──────── MATERIAL PROVIDED ────────

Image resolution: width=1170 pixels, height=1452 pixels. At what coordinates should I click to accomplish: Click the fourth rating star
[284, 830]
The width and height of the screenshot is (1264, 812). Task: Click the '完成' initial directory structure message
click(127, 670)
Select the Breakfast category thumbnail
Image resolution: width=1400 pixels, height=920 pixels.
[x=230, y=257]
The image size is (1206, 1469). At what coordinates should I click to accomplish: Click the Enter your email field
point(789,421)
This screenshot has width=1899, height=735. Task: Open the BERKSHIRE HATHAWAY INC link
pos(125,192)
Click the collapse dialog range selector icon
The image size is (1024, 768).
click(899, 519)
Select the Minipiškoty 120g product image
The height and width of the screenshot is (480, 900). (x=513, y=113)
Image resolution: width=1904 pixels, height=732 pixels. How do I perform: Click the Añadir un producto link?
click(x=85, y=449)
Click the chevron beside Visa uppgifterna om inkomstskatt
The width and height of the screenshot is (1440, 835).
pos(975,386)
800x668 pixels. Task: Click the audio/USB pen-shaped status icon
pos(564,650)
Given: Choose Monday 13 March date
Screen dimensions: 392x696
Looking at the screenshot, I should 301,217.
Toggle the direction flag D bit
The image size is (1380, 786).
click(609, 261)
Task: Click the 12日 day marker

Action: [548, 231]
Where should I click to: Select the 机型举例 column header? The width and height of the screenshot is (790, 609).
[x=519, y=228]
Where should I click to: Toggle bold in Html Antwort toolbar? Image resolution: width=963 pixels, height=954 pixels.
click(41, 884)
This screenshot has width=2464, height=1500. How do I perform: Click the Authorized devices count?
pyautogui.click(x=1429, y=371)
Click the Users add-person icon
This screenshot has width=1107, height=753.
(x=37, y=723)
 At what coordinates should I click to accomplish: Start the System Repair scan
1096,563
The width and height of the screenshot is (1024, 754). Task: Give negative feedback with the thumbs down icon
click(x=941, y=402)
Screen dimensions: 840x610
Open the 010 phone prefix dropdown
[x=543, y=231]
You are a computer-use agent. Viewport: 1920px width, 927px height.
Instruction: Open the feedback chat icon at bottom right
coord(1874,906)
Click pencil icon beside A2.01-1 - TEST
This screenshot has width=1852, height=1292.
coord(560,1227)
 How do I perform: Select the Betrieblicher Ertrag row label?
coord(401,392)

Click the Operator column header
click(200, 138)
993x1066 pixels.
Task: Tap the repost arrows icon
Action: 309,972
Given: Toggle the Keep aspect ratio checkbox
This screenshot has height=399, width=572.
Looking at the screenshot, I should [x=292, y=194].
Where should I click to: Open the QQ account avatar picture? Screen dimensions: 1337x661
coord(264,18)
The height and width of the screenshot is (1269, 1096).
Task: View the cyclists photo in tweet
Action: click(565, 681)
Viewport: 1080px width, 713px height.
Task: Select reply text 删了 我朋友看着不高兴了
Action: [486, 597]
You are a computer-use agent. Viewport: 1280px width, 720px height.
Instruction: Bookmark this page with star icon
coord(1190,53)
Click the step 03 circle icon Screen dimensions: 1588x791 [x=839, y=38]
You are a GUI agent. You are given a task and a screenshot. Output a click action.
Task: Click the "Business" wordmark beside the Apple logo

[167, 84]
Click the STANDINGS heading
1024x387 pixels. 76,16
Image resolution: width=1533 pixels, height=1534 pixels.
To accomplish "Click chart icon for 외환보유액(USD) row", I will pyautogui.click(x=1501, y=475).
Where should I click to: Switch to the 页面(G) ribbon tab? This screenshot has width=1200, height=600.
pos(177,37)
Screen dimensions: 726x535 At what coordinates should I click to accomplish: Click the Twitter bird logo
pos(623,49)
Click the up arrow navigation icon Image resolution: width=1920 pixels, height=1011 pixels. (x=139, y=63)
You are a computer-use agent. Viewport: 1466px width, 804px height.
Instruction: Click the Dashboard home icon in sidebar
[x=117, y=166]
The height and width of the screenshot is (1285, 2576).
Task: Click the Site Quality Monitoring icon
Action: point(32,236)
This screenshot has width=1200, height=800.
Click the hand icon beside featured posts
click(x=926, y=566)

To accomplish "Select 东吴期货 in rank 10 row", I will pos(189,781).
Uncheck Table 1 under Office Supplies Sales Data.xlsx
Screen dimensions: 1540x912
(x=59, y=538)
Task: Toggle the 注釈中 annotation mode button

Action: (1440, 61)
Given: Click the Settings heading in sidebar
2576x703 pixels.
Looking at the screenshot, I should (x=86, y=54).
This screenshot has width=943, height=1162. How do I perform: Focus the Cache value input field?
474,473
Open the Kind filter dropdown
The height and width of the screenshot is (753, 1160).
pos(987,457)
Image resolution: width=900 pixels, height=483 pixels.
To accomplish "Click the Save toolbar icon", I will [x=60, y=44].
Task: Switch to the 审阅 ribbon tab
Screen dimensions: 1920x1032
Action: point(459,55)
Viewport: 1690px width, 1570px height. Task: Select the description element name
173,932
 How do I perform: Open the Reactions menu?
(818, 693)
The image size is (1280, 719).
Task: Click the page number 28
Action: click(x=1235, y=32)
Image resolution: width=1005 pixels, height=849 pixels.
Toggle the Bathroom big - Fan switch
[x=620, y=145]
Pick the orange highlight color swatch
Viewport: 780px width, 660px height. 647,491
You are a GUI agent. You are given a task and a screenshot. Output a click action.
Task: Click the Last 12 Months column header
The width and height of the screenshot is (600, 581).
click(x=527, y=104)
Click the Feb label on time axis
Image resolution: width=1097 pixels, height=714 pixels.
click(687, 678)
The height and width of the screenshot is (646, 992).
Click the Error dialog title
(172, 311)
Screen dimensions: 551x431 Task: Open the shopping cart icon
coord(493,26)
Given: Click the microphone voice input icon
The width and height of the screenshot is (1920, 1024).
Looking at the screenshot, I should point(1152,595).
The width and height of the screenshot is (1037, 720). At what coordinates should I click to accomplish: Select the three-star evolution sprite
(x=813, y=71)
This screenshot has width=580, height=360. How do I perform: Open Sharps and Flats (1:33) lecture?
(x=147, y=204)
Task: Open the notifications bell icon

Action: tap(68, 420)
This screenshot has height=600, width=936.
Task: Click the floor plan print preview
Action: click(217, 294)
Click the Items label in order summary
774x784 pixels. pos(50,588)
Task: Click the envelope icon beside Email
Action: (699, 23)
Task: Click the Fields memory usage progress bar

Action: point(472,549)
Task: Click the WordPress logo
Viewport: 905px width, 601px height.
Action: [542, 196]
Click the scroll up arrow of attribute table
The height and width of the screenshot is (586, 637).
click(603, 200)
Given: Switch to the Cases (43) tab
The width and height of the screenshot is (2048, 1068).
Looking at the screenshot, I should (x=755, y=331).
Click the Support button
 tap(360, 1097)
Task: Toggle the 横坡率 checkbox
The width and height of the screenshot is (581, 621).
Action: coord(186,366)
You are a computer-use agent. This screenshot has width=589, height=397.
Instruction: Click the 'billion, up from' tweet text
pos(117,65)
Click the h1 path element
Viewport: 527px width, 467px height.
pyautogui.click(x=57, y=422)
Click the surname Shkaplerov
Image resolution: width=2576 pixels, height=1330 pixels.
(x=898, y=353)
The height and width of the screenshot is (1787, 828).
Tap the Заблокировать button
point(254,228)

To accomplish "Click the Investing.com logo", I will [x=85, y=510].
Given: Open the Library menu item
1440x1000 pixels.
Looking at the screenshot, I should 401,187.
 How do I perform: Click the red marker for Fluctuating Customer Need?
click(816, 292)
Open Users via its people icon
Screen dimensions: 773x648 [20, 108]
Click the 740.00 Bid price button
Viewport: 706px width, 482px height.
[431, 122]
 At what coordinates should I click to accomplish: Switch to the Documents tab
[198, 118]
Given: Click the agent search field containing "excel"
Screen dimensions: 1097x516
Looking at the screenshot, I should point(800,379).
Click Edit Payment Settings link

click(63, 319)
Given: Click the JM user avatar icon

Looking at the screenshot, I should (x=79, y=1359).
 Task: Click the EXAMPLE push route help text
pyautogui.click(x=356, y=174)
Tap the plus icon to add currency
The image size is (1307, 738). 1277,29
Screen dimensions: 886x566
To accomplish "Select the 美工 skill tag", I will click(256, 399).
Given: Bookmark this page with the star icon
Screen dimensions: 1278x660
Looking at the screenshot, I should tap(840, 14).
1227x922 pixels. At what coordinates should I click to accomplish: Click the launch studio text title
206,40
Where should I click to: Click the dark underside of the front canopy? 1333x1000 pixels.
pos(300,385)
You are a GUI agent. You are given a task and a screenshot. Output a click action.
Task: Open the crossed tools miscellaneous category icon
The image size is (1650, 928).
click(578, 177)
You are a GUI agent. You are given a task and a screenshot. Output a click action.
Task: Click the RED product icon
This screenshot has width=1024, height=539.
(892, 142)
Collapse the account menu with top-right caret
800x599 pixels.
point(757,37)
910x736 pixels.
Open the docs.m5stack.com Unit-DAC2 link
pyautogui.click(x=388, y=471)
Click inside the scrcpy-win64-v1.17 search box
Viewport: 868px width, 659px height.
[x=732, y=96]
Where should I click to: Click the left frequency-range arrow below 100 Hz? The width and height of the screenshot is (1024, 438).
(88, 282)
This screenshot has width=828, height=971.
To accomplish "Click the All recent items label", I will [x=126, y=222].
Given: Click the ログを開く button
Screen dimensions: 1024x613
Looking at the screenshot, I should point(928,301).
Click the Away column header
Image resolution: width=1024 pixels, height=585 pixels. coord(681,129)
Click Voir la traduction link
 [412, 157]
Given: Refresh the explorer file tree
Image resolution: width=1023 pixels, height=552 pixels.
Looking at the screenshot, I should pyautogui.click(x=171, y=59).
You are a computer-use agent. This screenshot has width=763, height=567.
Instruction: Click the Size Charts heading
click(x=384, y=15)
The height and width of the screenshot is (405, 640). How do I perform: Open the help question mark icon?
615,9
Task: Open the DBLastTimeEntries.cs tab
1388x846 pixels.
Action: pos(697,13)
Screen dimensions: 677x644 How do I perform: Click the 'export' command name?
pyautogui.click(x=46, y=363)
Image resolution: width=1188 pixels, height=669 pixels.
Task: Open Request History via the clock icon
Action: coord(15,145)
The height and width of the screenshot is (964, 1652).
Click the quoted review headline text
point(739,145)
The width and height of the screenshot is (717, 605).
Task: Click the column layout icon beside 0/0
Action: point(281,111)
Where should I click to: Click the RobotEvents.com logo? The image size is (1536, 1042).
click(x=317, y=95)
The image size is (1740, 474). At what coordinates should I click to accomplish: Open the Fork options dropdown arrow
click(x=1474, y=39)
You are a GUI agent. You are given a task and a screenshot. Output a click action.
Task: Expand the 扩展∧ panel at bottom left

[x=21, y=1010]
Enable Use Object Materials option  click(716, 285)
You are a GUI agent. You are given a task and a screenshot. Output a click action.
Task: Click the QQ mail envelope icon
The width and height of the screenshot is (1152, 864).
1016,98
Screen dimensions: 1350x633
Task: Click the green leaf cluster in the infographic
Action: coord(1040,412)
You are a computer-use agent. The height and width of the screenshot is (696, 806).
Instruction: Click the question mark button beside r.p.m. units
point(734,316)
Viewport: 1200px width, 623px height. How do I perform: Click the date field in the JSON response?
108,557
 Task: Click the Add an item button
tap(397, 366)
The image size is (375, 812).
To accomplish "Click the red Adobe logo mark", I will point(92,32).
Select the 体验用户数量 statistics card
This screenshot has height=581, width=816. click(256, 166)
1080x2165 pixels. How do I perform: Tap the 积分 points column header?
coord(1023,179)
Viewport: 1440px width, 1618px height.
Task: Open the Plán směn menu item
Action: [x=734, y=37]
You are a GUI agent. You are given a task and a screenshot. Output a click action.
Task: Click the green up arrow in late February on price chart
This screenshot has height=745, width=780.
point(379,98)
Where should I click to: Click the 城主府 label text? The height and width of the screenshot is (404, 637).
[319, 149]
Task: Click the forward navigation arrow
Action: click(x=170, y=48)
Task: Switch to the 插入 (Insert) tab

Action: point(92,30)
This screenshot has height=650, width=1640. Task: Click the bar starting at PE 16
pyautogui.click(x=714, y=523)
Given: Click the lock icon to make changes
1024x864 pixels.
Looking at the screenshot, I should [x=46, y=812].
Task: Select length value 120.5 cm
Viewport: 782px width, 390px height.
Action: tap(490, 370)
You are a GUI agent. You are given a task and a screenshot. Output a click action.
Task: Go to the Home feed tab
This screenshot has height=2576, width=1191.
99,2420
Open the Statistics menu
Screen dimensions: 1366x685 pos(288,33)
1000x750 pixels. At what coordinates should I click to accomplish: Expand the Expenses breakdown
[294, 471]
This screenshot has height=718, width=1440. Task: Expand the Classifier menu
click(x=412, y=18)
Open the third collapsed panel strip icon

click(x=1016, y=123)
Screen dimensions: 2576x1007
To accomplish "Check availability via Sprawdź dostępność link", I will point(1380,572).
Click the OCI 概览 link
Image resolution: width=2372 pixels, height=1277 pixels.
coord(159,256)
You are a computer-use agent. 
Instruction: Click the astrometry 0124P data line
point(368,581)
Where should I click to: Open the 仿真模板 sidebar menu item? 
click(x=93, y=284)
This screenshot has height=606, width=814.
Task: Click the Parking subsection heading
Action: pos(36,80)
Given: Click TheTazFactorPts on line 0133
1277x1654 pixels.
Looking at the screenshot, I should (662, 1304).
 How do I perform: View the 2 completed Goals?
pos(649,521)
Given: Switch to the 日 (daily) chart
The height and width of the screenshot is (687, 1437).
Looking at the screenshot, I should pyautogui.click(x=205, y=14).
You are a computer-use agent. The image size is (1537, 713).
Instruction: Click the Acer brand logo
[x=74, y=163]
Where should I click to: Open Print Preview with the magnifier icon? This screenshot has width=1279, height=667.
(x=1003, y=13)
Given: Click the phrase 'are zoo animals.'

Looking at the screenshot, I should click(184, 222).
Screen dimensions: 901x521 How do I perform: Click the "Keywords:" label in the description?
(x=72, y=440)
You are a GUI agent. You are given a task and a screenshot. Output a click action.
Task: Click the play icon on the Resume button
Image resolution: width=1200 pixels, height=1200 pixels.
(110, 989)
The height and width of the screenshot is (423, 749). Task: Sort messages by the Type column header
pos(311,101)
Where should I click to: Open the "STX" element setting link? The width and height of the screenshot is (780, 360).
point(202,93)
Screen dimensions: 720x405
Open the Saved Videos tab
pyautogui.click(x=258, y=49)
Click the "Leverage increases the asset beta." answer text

────────

### TASK PROMPT
From the records above, copy only the lines starting with the line that holds "How do I perform: Open the Reactions menu?" and going on through the line that holds "Task: Click the Last 12 Months column header", exactly as written.

### EXERCISE RESULT
 How do I perform: Open the Reactions menu?
(818, 693)
The image size is (1280, 719).
Task: Click the page number 28
Action: click(x=1235, y=32)
Image resolution: width=1005 pixels, height=849 pixels.
Toggle the Bathroom big - Fan switch
[x=620, y=145]
Pick the orange highlight color swatch
Viewport: 780px width, 660px height. 647,491
You are a GUI agent. You are given a task and a screenshot. Output a click action.
Task: Click the Last 12 Months column header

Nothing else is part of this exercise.